• _Task a_: Reproduce word for word the part of the by-laws text that opens with the words containing "3.6 Voting. Unless" and closes with "of the Members.".

Additionally, each proxy shall be revocable (unless otherwise
provided therein) and shall automatically be deemed invalid upon
conveyance by a Member of his Lot.

          3.6 Voting. Unless otherwise set forth in the
Declaration, Articles of Incorporation, or elsewhere in these
By-Laws, a majority of the votes cast by each class of the
Members present or represented by proxy at a meeting at which a
quorum is present shall be necessary for the adoption of any
matter voted upon. No cumulative voting shall be permitted at
any meeting, or in any vote, of the Members.


                           ARTICLE IV

                       BOARD OF DIRECTORS

          4.1 Number. Until the first annual meeting of the
Association, the affairs of the Association shall be managed by
a board of three (3) Directors, who need not be Members of the
Association or residents of the Property. Thereafter, the
affairs of the Association shall be managed by a board of five
(5) Directors, who need not be Members of the Association or
residents of the Property.

• _Supplied records_:
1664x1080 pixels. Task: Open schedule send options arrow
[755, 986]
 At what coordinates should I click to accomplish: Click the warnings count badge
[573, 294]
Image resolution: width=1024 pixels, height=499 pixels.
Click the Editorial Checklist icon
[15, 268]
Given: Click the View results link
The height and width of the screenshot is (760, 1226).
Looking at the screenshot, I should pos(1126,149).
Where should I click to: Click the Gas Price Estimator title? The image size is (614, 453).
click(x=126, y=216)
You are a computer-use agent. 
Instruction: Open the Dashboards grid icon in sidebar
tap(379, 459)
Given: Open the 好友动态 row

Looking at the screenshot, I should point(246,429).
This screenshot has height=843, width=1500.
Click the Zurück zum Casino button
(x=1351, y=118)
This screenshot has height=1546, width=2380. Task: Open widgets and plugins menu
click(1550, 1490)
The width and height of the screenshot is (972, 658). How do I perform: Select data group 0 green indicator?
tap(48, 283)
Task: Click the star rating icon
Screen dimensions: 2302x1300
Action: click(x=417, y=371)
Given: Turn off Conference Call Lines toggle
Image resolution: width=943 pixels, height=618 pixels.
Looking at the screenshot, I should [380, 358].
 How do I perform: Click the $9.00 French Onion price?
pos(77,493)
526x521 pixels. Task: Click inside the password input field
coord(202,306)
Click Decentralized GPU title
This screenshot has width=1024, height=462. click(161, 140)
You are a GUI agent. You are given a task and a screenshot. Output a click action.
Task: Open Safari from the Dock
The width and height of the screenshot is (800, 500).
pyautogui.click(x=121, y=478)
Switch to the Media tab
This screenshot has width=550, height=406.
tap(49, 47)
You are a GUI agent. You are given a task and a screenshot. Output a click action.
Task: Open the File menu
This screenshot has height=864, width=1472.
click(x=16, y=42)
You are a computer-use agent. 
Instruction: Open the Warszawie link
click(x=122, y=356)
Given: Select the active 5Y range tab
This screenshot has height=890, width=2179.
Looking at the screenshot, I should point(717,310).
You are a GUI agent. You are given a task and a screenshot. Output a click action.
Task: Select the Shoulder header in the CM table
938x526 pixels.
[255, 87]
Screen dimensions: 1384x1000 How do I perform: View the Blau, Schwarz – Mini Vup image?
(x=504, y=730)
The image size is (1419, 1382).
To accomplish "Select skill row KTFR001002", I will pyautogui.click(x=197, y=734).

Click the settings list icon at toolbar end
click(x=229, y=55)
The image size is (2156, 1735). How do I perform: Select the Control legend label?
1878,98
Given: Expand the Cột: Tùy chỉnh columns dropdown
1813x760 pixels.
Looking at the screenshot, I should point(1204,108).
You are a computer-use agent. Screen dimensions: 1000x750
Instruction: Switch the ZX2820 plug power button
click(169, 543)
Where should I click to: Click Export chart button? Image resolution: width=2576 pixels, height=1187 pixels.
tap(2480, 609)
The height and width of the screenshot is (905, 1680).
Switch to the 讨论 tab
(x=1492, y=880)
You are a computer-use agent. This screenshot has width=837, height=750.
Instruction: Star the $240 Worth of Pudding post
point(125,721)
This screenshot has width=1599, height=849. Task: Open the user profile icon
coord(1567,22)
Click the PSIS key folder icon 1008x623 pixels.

• _Task b_: Quote exactly the lines of the records from their start through the line containing "Looking at the screenshot, I should point(246,429).", both ends included, and nothing else.

• _Full solution a_:
3.6 Voting. Unless otherwise set forth in the
Declaration, Articles of Incorporation, or elsewhere in these
By-Laws, a majority of the votes cast by each class of the
Members present or represented by proxy at a meeting at which a
quorum is present shall be necessary for the adoption of any
matter voted upon. No cumulative voting shall be permitted at
any meeting, or in any vote, of the Members.

• _Full solution b_:
1664x1080 pixels. Task: Open schedule send options arrow
[755, 986]
 At what coordinates should I click to accomplish: Click the warnings count badge
[573, 294]
Image resolution: width=1024 pixels, height=499 pixels.
Click the Editorial Checklist icon
[15, 268]
Given: Click the View results link
The height and width of the screenshot is (760, 1226).
Looking at the screenshot, I should pos(1126,149).
Where should I click to: Click the Gas Price Estimator title? The image size is (614, 453).
click(x=126, y=216)
You are a computer-use agent. 
Instruction: Open the Dashboards grid icon in sidebar
tap(379, 459)
Given: Open the 好友动态 row

Looking at the screenshot, I should point(246,429).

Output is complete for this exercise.